▶ **TO DO**
Find the line with "卵・乳製品 (57, 2041)" in the entries below, then reproduce it and every line after it down to and including the line with "果物類 (117, 2030)", exactly.

▶ **GIVEN ENTRIES**
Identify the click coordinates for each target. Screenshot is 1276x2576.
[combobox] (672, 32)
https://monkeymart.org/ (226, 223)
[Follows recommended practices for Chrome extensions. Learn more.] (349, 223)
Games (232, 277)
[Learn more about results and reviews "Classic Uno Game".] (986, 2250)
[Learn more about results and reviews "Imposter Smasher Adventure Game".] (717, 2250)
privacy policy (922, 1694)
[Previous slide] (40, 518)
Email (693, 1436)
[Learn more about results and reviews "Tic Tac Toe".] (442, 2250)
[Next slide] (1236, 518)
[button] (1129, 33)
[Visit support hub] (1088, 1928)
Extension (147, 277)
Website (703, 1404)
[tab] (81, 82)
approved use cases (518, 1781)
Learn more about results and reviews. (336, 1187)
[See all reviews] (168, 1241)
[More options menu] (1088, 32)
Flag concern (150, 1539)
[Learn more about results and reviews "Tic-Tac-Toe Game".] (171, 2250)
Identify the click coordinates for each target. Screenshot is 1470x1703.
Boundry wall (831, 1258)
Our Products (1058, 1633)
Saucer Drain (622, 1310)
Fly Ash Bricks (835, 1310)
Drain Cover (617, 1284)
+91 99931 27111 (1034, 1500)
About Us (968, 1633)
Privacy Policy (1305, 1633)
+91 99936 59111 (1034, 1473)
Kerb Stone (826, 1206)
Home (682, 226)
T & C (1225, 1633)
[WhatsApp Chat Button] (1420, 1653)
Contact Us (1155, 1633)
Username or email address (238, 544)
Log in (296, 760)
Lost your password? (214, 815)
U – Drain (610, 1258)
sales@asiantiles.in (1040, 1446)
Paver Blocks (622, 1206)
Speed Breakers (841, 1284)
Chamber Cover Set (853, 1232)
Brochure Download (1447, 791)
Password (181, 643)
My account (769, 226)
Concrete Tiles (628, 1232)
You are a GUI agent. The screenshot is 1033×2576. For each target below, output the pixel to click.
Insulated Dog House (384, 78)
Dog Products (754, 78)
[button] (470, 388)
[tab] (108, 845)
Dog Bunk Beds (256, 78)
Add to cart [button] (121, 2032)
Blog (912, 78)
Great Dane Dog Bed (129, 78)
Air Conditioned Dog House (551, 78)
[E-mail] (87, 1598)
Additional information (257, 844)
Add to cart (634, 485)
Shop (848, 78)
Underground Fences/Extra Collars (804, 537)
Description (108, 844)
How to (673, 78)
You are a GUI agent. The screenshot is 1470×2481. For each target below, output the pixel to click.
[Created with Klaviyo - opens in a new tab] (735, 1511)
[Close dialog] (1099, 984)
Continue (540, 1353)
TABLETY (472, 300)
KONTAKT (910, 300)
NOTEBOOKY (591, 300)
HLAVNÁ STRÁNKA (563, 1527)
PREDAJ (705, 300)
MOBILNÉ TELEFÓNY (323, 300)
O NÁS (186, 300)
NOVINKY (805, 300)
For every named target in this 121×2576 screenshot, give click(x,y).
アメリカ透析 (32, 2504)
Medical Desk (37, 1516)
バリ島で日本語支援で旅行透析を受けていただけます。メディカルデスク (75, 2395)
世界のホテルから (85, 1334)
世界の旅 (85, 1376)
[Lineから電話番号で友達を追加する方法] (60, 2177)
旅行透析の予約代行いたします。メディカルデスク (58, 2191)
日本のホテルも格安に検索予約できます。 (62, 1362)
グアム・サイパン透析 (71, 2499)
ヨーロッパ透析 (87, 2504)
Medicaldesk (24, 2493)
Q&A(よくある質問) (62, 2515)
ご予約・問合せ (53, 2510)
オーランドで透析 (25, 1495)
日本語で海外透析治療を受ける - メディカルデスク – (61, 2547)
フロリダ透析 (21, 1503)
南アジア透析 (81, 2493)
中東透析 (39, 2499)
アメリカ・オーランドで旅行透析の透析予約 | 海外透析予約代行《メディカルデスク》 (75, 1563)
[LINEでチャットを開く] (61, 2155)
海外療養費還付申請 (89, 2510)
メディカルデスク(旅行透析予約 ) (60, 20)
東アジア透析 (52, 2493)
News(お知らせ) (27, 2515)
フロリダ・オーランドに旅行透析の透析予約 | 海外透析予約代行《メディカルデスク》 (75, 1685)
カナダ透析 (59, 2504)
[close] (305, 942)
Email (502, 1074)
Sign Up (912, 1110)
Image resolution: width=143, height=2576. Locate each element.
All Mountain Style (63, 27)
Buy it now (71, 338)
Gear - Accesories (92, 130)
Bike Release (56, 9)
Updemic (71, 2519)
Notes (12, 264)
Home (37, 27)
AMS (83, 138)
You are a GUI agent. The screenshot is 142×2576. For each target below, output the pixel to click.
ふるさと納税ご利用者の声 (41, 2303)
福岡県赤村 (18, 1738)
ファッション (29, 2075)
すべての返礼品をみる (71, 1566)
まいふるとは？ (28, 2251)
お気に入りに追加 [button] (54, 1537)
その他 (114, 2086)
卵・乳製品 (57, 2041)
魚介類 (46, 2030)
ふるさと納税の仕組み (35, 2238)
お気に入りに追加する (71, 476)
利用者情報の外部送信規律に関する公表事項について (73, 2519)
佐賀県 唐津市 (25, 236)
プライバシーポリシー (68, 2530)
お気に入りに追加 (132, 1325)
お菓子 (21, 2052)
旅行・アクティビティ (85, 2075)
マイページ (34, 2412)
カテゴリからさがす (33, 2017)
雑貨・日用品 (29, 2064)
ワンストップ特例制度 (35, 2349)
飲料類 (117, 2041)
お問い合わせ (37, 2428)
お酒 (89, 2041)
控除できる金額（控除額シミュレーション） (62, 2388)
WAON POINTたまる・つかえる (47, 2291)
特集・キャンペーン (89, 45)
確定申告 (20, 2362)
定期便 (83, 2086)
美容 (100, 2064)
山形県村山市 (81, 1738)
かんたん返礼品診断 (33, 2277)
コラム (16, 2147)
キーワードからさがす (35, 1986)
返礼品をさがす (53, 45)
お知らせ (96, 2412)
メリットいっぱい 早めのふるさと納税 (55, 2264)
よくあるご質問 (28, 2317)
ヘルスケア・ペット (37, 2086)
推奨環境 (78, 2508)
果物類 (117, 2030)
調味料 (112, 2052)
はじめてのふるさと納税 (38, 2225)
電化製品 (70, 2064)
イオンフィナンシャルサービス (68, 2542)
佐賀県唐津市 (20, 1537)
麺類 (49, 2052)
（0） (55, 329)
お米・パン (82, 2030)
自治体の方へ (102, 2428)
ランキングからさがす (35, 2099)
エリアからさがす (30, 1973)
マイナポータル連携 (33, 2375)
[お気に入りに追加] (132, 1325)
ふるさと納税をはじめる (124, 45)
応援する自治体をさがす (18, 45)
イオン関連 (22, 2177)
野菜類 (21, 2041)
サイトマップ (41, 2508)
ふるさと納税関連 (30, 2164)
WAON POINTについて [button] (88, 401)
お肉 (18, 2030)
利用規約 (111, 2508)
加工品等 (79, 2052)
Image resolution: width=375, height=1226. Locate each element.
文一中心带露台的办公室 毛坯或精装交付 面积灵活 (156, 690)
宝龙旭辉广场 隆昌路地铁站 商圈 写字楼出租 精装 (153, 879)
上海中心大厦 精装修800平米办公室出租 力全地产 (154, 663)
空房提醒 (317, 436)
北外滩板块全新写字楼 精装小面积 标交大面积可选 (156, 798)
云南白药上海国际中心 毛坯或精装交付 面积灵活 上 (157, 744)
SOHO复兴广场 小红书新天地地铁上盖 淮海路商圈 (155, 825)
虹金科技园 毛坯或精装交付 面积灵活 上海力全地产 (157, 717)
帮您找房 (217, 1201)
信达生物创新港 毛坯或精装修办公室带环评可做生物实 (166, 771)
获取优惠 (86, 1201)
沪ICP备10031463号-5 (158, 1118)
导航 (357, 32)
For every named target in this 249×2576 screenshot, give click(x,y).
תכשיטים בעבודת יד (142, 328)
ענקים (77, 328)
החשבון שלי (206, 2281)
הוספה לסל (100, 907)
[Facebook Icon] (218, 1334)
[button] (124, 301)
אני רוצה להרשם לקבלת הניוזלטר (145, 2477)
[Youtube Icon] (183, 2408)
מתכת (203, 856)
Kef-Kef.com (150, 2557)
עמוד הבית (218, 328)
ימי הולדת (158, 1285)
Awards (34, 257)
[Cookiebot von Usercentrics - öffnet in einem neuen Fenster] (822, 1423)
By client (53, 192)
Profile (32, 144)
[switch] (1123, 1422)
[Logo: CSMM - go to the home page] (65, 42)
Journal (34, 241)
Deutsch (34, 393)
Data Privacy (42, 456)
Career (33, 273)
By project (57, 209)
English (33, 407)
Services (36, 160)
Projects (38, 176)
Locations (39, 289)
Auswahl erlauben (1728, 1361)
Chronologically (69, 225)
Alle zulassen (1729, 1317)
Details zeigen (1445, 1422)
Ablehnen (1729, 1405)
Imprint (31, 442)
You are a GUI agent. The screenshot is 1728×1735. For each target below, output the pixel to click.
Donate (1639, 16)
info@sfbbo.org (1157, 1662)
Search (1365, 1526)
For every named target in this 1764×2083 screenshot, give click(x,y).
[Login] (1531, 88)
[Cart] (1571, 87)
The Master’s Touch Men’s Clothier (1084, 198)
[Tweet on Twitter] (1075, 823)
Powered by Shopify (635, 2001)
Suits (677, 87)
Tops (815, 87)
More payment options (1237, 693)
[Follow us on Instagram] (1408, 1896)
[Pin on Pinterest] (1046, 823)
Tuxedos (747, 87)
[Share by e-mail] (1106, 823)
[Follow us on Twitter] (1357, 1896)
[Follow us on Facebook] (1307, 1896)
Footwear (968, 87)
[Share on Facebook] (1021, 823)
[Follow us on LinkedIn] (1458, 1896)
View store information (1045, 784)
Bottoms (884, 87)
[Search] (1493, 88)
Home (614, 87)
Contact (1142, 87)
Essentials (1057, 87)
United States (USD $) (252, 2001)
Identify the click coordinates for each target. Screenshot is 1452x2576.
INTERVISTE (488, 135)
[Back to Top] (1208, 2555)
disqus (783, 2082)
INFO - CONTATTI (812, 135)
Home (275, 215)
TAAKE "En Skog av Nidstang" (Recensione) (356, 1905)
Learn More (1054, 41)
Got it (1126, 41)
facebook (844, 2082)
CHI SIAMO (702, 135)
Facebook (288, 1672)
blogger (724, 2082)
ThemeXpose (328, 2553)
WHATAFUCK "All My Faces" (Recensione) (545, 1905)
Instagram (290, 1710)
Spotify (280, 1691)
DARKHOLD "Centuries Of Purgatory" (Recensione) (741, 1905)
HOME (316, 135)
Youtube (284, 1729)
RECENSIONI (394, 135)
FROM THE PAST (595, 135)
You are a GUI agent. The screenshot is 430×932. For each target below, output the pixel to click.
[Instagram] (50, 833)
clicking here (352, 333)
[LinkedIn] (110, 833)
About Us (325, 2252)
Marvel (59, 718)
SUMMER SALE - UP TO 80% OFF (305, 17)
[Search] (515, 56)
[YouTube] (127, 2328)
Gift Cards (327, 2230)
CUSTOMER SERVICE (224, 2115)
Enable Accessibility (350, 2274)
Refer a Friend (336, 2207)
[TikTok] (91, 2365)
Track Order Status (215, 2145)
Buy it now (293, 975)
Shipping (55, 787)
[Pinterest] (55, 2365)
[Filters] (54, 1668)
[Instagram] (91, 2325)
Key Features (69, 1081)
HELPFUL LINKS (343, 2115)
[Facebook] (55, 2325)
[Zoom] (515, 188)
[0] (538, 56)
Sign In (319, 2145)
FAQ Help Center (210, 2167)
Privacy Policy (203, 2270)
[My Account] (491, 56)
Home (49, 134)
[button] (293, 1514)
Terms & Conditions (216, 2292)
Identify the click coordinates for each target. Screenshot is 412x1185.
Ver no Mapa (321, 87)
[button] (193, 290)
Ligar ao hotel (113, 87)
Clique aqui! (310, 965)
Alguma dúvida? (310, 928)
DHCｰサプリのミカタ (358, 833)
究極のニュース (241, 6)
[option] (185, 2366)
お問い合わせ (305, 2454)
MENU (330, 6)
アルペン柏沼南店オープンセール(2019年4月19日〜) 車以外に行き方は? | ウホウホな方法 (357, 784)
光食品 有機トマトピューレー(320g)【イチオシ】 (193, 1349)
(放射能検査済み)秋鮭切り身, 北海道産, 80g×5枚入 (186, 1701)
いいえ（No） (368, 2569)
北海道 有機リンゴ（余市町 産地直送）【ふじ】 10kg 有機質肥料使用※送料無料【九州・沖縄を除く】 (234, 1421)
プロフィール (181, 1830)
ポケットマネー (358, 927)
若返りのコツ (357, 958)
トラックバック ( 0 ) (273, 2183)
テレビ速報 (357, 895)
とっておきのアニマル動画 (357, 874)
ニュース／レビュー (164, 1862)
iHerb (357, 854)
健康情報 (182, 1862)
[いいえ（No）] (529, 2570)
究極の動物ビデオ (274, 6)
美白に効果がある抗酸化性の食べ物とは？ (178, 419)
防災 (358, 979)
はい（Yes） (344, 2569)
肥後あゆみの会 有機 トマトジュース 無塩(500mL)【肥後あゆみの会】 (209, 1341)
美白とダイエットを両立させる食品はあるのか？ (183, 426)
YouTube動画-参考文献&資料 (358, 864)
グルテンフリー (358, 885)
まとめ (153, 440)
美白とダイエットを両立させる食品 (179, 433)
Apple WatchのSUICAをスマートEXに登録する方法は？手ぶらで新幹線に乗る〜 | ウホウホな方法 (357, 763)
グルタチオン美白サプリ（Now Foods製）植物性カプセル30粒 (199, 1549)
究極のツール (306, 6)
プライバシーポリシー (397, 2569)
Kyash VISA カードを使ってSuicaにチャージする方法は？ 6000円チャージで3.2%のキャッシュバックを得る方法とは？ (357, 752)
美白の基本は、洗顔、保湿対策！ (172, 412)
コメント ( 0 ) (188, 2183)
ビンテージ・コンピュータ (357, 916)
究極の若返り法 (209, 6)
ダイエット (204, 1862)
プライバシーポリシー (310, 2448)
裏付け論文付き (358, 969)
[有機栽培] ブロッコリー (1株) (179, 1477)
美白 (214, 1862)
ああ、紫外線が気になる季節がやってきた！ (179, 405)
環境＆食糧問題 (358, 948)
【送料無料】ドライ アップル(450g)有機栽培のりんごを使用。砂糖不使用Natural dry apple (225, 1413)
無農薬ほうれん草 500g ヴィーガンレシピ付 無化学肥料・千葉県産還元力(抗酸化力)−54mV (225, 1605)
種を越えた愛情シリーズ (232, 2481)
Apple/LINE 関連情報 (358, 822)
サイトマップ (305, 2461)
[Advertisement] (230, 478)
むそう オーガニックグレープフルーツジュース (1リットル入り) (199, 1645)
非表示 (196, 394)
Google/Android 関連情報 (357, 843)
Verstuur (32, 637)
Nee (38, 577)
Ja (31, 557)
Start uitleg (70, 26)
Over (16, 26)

▶ **WRITTEN SOLUTION**
卵・乳製品 (57, 2041)
魚介類 (46, 2030)
ふるさと納税の仕組み (35, 2238)
お気に入りに追加する (71, 476)
利用者情報の外部送信規律に関する公表事項について (73, 2519)
佐賀県 唐津市 (25, 236)
プライバシーポリシー (68, 2530)
お気に入りに追加 (132, 1325)
お菓子 (21, 2052)
旅行・アクティビティ (85, 2075)
マイページ (34, 2412)
カテゴリからさがす (33, 2017)
雑貨・日用品 (29, 2064)
ワンストップ特例制度 (35, 2349)
飲料類 (117, 2041)
お問い合わせ (37, 2428)
お酒 (89, 2041)
控除できる金額（控除額シミュレーション） (62, 2388)
WAON POINTたまる・つかえる (47, 2291)
特集・キャンペーン (89, 45)
確定申告 (20, 2362)
定期便 (83, 2086)
美容 (100, 2064)
山形県村山市 (81, 1738)
かんたん返礼品診断 (33, 2277)
コラム (16, 2147)
キーワードからさがす (35, 1986)
返礼品をさがす (53, 45)
お知らせ (96, 2412)
メリットいっぱい 早めのふるさと納税 (55, 2264)
よくあるご質問 (28, 2317)
ヘルスケア・ペット (37, 2086)
推奨環境 (78, 2508)
果物類 (117, 2030)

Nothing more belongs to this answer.